Ces mots. Me reviennent ma douleur à la mort de ma mère, mes doutes, mes errances, ma révolte, mon désespoir. Comme si je revivais une seconde fois sa mort, sous mes yeux. Tourbillon de mes pensées, qui ressemblent étrangement à celles que j’eus alors : « Je veux mourir. », « Où es-tu maman ? Où es-tu dans ce vaste ciel stoïque ? », « Pourquoi nous as-tu abandonnées, ma sœur et moi ? », « Où est papa ? Avec toi ? Ou t’attend-il encore ? », « Comment allons-nous faire, Asaria et moi ? », « Je suis trop jeune, trop inexpérimentée, je ne peux pas remplir le rôle de mère pour Asaria ! Je ne sais pas comment m’occuper des autres ! », « Je voudrais ne jamais être née. », « Ah, non, pourquoi dis-je une bêtise pareille ? Si je n’étais pas née, je ne t’aurais pas connue, je n’aurais pas connu papa, je n’aurais jamais connu la joie de devenir grande sœur… Je n’aurais même pas existé. Je n’aurais pas aimé, pas rêvé… », « Mais pourquoi êtes-vous partis, papa et toi ? Pourquoi maintenant ? Pourquoi si jeunes ? »…
Je me laisse glisser à terre. Le livre m’échappe des mains, tombe. Je ferme les yeux. Tente de ne pas laisser s’échapper les larmes dont mes paupières sont ourlées. Échoue à les retenir. Pousse un soupir-sanglot. Gémis. Je ne suis plus que blessure. Mon cœur est ravagé par les flammes du désespoir. « La douleur est-elle si vive parce que j’ai essayé d’enfouir mon passé et ses souvenirs trop éprouvants ? »
« Peut-être », me répond une voix douce. « Mais n’oublie pas ce que tu es. N’oublie pas ta famille. »
Ma famille… Asaria ! C’est vrai… Tu m’attends dehors ! Asaria. Oui, tu es là… Tu es là, et je dois veiller sur toi !
Je me lève d’un bond. Caresse du regard les étagères du mur. Elles sont emplies de poussière… Alors que des livres par milliers, tout à l’heure, les garnissaient ! Mais que m’importe ? Je baisse les yeux sur le livre bleu, qui n’a pas disparu, lui. Le laisser ? Le prendre ? Je m’en empare.

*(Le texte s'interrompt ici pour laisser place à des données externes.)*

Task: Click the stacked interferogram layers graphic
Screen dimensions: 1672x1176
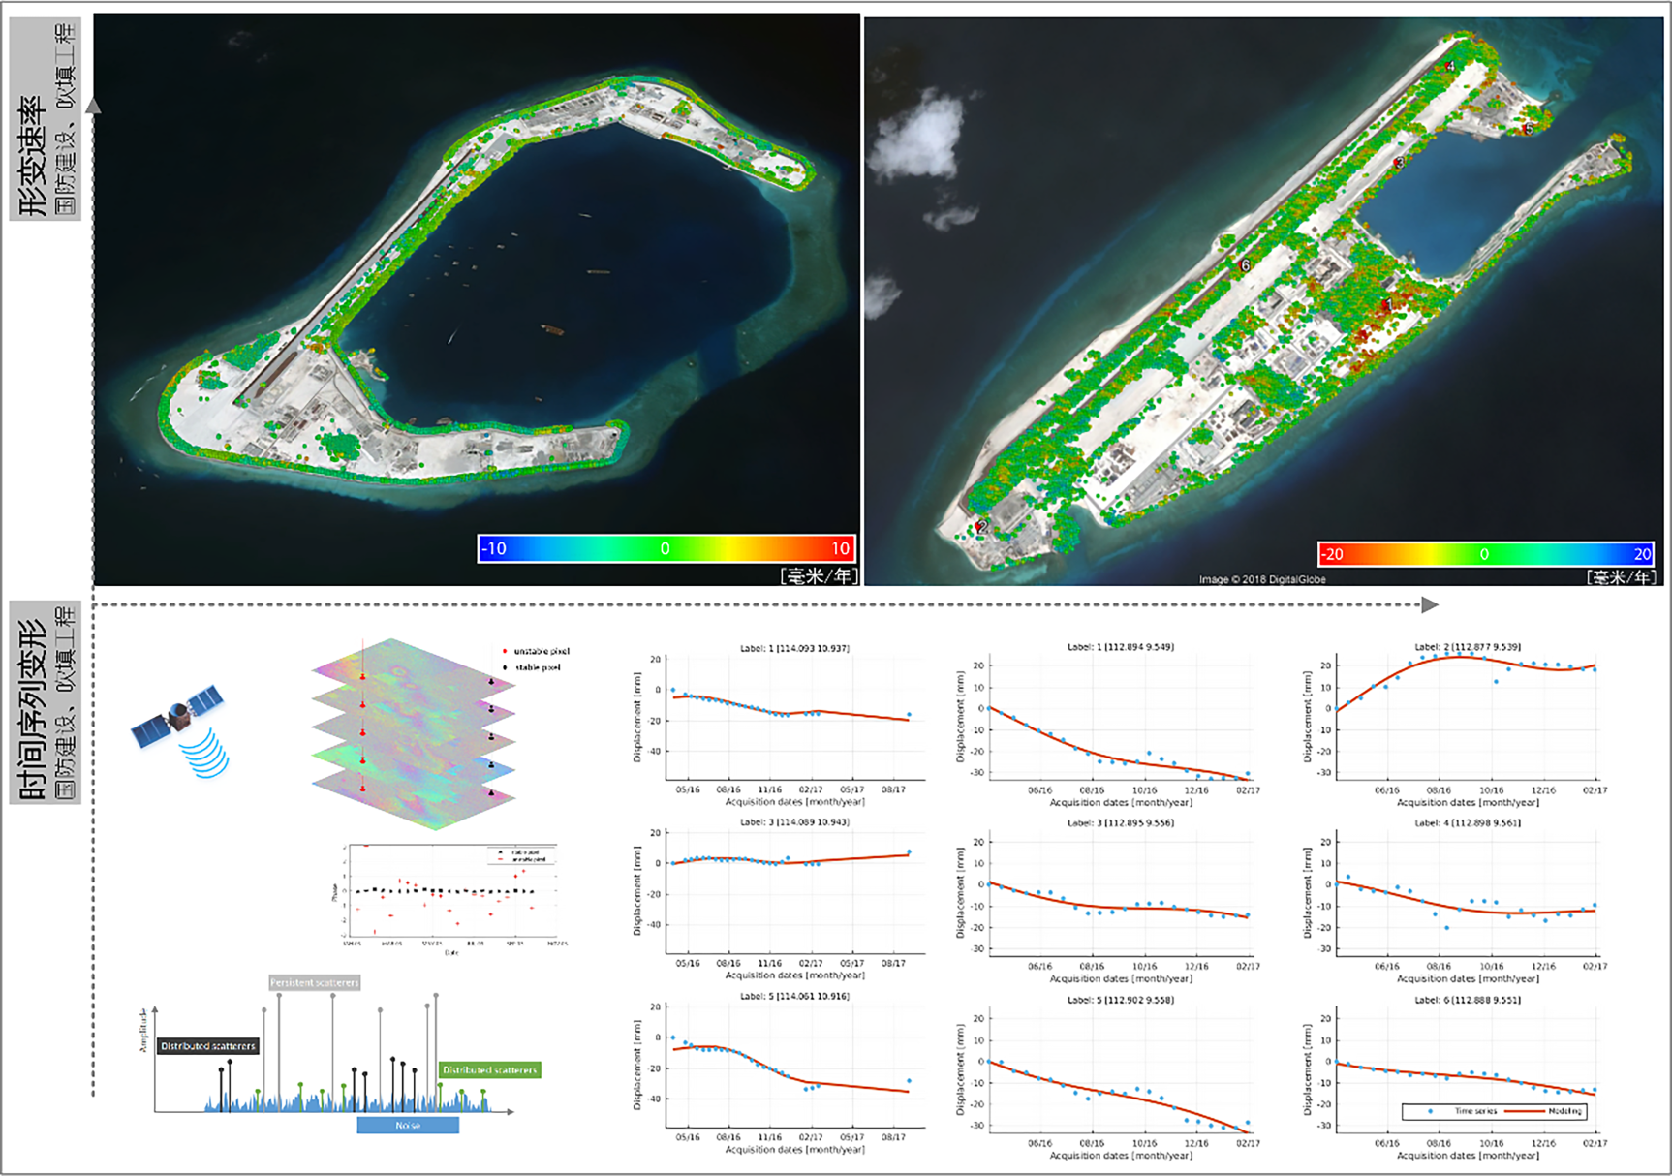Action: coord(414,732)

« Où est la porte ? ». Un concert de voix me répond : « Là, en face de toi ! Il faut que tu insère le livre que tu as pris dans son étagère de la bibliothèque, et la porte s’ouvrira ! ». « Ah, d’accord. Merci ! » Au fait, qui sont ces voix ?
Ah, mais qu’elle était donc son étagère ? Celle-ci ? Allez, j’essaie, on verra bien… Oui, c’est ça ! La bibliothèque s’efface et apparaît… La porte de fer, ouverte largement ! Et devant, ma sœur, qui semble ne pas voir, et m’attends avec angoisse.

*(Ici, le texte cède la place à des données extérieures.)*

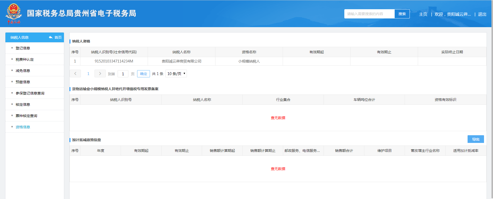493x199 pixels.
Task: Select 资格信息 in the sidebar
Action: click(23, 127)
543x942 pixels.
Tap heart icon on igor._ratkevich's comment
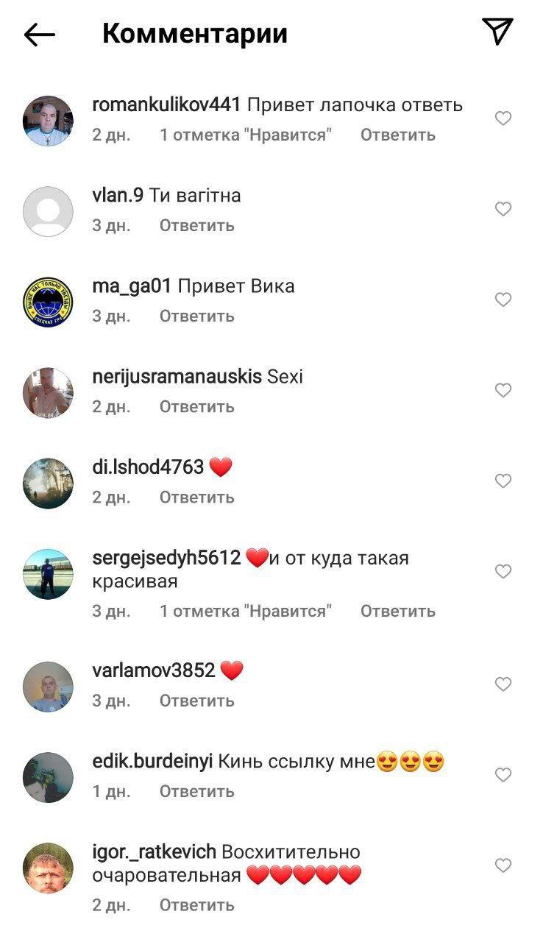(503, 865)
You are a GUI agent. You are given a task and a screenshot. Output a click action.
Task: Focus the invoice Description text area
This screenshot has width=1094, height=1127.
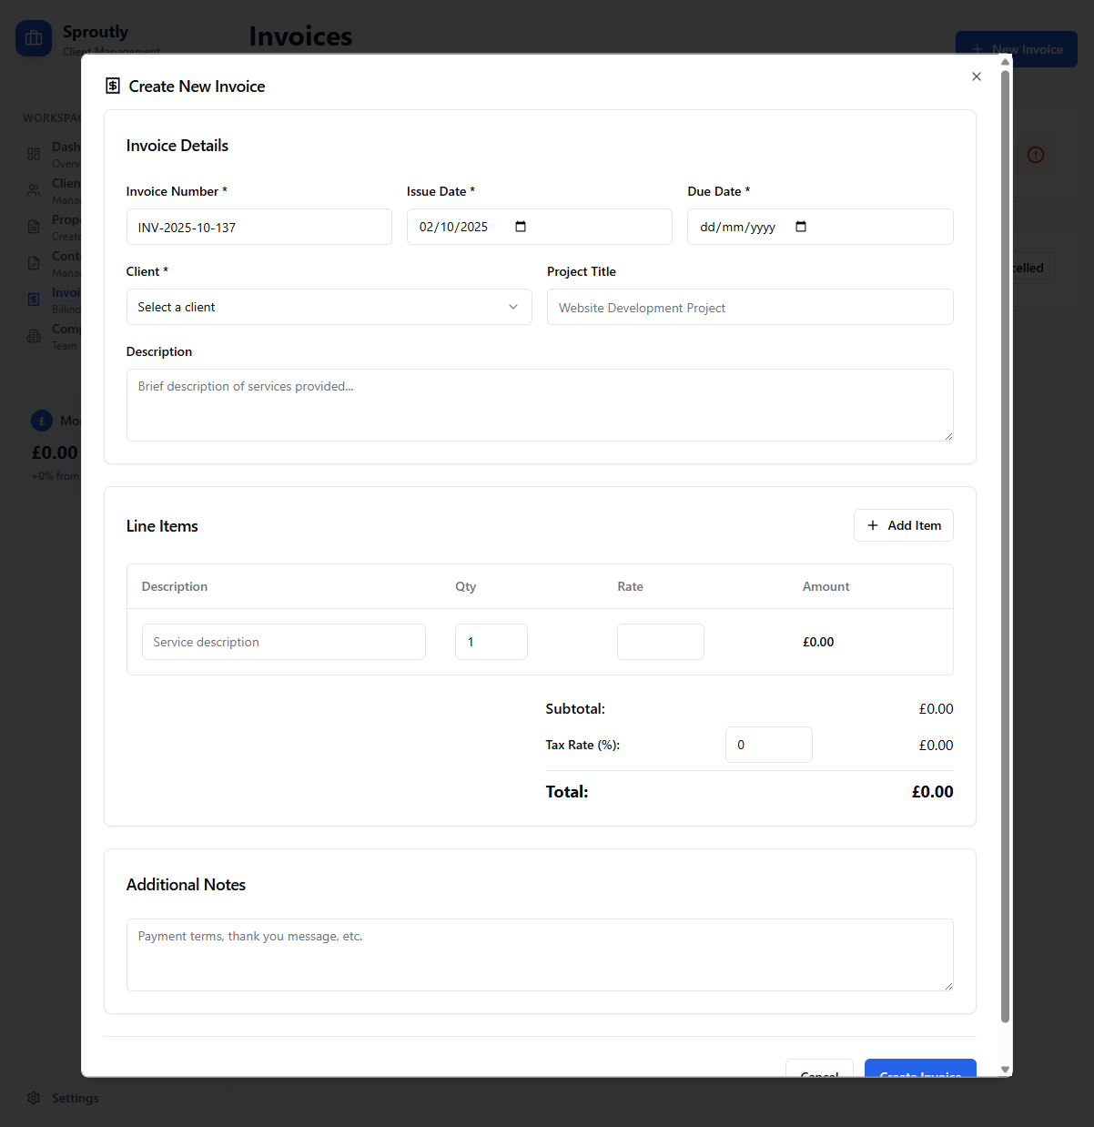tap(539, 405)

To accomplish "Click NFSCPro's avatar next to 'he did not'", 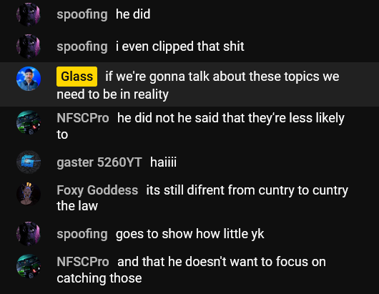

Alors que je vais pour passer la porte, une voix masculine au timbre chaud me dit : « Prends le livre bleu, le livre de ton histoire. Tu y apprendra qui nous étions véritablement, ta mère et moi. N’oublie pas que nous vous aimons, toi et ta sœur… N’oublie pas. N’oublie jamais d’aimer. Apprends de tes erreurs. Et que ta vie sois belle… ».
Papa… Les larmes me montent aux yeux. « L’entendrai-je jamais à nouveau ? » Je m’empare du livre, qui gît par terre.
Juste avant que je ne quitte pour de bon la pièce aux mille pensées, la voix de ma mère se fait entendre, si douce. « Nous t’aimons, ton père et moi. Nous aimons Asaria. N’oubliez jamais cela. Nous sommes si désolés de vous avoir laissées ainsi seules… Pardon, mille pardons… Mes petites filles chéries ! Nous veillerons toujours sur vous. Quelque soit le chemin qu’aura pris votre vie… Ayez du courage. Soyez fidèles à vous-même. Toujours. Et que votre vie soit digne d’être vécue… »
Et puis, ma mère se tait. Une foule de voix enthousiastes, comme des applaudissements, retentissent.

Je suis dehors. Avec Asaria. Et mes parents. Et le précieux livre. Je crois qu’Asaria a entendu les paroles de maman. Elle m’étreint avec force. La force qu’ont les promesses de vie.